Autoimmune hemolytic anemia (AHA) may be either primary (ie, "idiopathic," one third of all patients) or secondary (ie, associated with underlying illness, two thirds of all patients). A positive Coombs antiglobulin test is the most important criterion for diagnosis of AHA, and characterization of RBC coating (as to whether it is by IgG alone, by IgG plus complement, or by complement alone) may be valuable in ruling out certain underlying illnesses as causative in selected patients. Many limitations to the antiglobulin test must be kept in mind. As routinely performed, a positive result requires greater than 500 molecules of IgG per RBC. Red blood cells from normal subjects have less than 35 molecules of IgG per RBC. Up to 2% to 5% of patients with AHA will have RBC coating in the 50 to 500 molecules per cell range and may therefore have "false"-negative antiglobulin tests.

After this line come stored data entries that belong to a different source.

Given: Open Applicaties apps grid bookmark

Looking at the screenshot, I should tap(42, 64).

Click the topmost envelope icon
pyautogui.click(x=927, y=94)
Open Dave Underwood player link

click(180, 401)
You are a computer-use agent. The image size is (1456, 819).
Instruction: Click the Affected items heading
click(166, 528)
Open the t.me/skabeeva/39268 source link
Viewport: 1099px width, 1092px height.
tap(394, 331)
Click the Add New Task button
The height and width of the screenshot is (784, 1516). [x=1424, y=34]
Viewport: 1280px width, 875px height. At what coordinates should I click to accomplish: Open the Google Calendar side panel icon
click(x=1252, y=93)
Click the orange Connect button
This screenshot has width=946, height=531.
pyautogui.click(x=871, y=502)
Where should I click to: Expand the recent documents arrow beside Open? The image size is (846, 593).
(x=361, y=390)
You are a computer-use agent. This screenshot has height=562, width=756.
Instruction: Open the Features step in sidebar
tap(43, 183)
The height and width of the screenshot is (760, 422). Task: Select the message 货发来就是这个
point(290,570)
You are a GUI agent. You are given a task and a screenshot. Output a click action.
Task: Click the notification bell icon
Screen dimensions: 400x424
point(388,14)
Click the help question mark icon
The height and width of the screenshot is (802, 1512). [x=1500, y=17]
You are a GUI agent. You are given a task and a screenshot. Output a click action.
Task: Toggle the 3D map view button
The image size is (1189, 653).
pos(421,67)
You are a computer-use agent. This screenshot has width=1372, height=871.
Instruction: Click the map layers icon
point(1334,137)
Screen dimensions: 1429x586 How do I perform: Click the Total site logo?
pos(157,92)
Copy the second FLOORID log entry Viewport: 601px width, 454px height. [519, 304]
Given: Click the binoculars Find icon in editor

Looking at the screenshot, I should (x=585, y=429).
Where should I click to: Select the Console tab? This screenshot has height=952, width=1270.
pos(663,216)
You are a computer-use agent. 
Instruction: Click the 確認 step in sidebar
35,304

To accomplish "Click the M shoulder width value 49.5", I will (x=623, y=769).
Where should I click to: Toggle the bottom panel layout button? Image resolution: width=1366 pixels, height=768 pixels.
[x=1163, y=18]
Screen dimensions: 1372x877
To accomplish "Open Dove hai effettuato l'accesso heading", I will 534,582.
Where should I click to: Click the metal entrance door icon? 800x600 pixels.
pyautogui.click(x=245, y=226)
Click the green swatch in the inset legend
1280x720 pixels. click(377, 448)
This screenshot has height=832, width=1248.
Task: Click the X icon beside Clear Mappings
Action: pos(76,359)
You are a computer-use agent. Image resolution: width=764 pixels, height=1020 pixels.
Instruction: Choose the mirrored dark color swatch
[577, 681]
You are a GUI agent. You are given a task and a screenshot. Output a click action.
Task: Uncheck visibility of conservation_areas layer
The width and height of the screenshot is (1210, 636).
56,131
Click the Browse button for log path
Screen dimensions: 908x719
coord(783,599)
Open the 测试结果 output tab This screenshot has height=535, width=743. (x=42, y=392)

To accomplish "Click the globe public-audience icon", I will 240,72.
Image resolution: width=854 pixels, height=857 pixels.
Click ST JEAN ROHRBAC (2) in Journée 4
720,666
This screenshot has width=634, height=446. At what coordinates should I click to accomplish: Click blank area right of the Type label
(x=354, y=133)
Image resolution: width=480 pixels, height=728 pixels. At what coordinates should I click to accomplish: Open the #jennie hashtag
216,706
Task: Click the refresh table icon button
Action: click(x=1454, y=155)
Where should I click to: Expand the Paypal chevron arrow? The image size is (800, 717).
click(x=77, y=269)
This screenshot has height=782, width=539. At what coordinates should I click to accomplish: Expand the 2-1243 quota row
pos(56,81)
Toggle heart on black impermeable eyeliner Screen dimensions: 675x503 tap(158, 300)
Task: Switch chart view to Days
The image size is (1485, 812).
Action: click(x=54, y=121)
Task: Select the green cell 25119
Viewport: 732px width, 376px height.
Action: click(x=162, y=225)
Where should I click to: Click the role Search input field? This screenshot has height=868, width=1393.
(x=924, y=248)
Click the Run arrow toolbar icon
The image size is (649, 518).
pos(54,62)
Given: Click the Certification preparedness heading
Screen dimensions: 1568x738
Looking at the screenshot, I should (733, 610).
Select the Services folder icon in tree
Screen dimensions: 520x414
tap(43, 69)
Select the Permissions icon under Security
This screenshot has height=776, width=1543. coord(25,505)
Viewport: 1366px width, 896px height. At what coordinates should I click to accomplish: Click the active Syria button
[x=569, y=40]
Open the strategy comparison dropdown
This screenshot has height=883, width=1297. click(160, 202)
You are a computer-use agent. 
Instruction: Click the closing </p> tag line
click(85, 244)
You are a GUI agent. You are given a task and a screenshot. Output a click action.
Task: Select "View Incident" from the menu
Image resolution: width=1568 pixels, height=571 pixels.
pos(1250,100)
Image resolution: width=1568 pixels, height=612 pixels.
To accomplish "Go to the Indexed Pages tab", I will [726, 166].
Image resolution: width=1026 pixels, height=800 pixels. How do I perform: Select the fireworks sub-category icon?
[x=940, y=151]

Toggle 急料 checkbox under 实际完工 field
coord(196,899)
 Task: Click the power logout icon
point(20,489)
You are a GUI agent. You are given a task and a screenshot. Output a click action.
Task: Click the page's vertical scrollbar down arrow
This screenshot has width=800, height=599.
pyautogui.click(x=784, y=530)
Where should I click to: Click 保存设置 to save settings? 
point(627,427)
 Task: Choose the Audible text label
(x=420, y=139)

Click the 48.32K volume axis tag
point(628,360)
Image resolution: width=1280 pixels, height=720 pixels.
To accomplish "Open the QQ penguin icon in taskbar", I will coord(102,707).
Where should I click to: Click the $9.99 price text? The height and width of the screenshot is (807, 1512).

Apparent failures of strength of antiglobulin reactions to correlate with severity of in vivo RBC destruction may result from technical factors or may reflect intrinsic differences among autoantibodies (eg, IgG subclass, affinity). A likely mechanism of in vivo RBC destruction in AHA has been demonstrated in immune-mediated in vitro RBC "rosette" formation about macrophages and lymphocytes bearing specific receptors for subclasses of IgG and for subcomponents of complement. Increased avidity of macrophages for coated RBCs in response to such stimulus as infection may play an additional role. Treatment involves control of underlying disease and the judicious use of adrenal steroids, splenectomy, and immunosuppressive agents. Transfusions, while life-saving in life-threatening anemia, carry substantially increased risks in AHA patients. Their use should be strictly limited.